**ASSIGNMENT**
Decide whether each statement agrees with the RMAN backup history text. For each, answer yes or no and quote the words of the text that decide it. (a) The query for use with a catalog restricts results to a single target database by its db_key. (b) A high %READ paired with a low %WRTN indicates a tape bottleneck. (c) Allocating too many channels may leave fewer files processed per channel.

**STUDY TEXT**
——————————

A lot of information can be gleaned from past backup history. Knowing how many blocks were read, how many were written, the physical size, the incremental level and whether or not Block Change Tracking was used during recent backups gives a better understanding
of the IO workload incurred during backup. Find the rman log from the most recent full or level 0 backup and note the OS startime (date1) and endtime (date2) of the backup. Run the appropriate SQL:

If using a catalog:

 

SQL>select * from rc_database;     == Note the db_key of the target database 
SQL>select file# fno, used_change_tracking BCT, incremental_level INCR, 
datafile_blocks BLKS, block_size blksz, blocks_read READ, 
round((blocks_read/datafile_blocks) * 100,2) "%READ", 
blocks WRTN, round((blocks/datafile_blocks)*100,2) "%WRTN" 
from rc_backup_datafile 
where completion_time between 
to_date('<date1>', 'dd:mon:rr hh24:mi:ss') and 
to_date('<date2>', 'dd:mon:rr hh24:mi:ss') 
and db_key=<db_key>
order by file#; 

 

If using a controlfile respository:

 

select file# fno, used_change_tracking BCT, incremental_level INCR, 
datafile_blocks BLKS, block_size blksz, blocks_read READ, 
round((blocks_read/datafile_blocks) * 100,2) "%READ", 
blocks WRTN, round((blocks/datafile_blocks)*100,2) "%WRTN" 
from v$backup_datafile 
where completion_time between 
to_date('<date1>', 'dd:mon:rr hh24:mi:ss') and 
to_date('<date2>', 'dd:mon:rr hh24:mi:ss') 
order by file#; 

 

Sample output:

 

FNO BCT INCR BLKS   BLKSZ   READ    %READ    WRTN     %WRTN 
----------------------------------------------------------- 
1   NO       179200 8192   171657    95.79   155193   86.6
2   NO       393216 8192    28873     7.34    28885    7.35
3   NO       195072 8192   174217    89.31   166374   85.29
4   NO        26240 8192       73     0.28       56    0.21
5   NO      1899520 8192  1802240    94.88    59831    3.15
6   NO      1886720 8192  1789440    94.84    42561    2.26
7   NO      1886720 8192  1764864    93.54    64331    3.41
8   NO      1886720 8192  1783296    94.52    44035    2.33
9   NO      2168320 8192  2025601    93.42    35317    1.63

 

Points to note:

High %READ:Low %WRTN indicates a disk bottleneck - we are scanning many more blocks then we are writing: 

  • For releases < 10gR2 check for files that are oversized for growth with very little data and consider reducing the size of the datafiles
  • If this is an incremental backup use Block Change Tracking if available otherwise, a high filesperset value (use fewer channels), allowing many more files to be scanned in parallel by a single channel may give better throughput
  • For 10R2 DISK or OSB backups check for large, empty pre-allocated extents .which contain very little data

%READ=%WRTN means we are writing out what we read in and this should be enough to stream the tape output. If not, how many channels have been allocated? Too many channels may result in fewer files processed per channel and this may
not be enough to keep the tape streaming especially if the disk transfer rate is much lower than tape.

——————————

**PROVIDED MATERIAL**
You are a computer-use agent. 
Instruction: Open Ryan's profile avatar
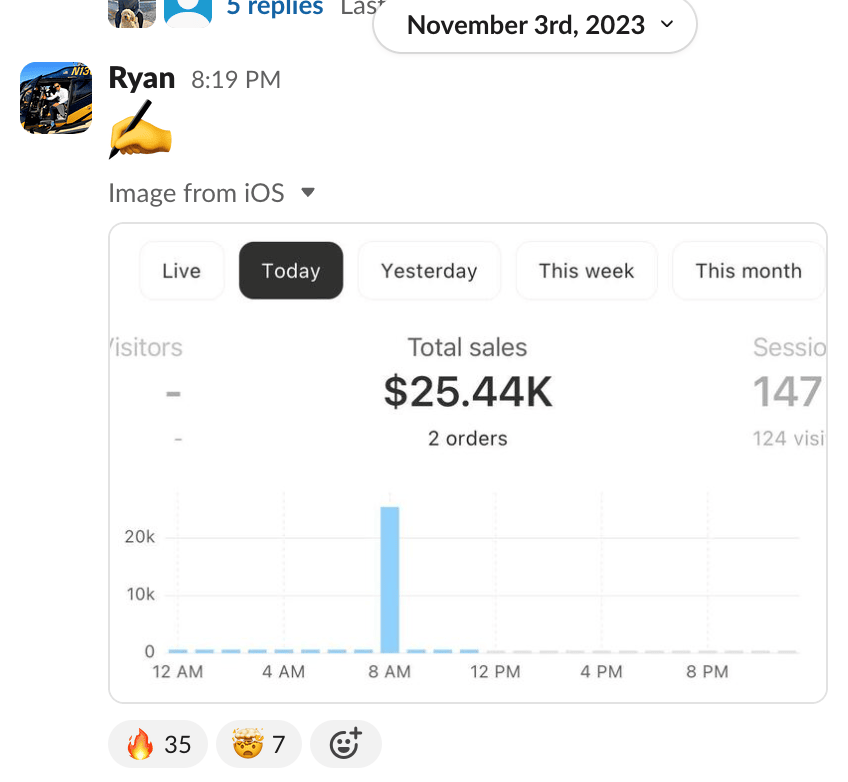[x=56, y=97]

——————————

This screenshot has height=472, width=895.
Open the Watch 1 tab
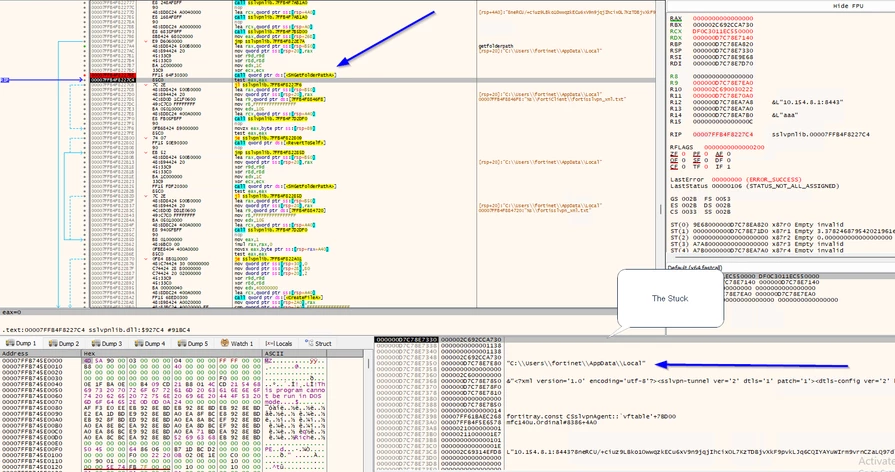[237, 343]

——————————

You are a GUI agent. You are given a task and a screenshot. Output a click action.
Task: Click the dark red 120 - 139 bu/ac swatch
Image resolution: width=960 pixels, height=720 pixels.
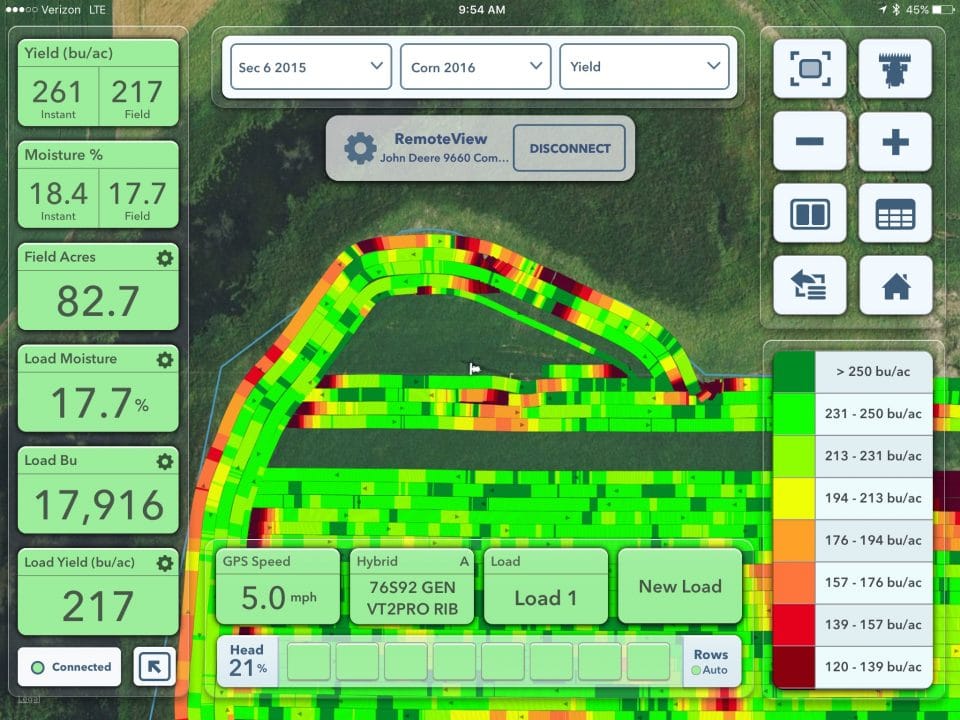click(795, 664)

——————————

**SOLUTION TO THE EXERCISE**
(a) Yes: "and db_key=<db_key>"
(b) No: "High %READ:Low %WRTN indicates a disk bottleneck"
(c) Yes: "Too many channels may result in fewer files processed per channel"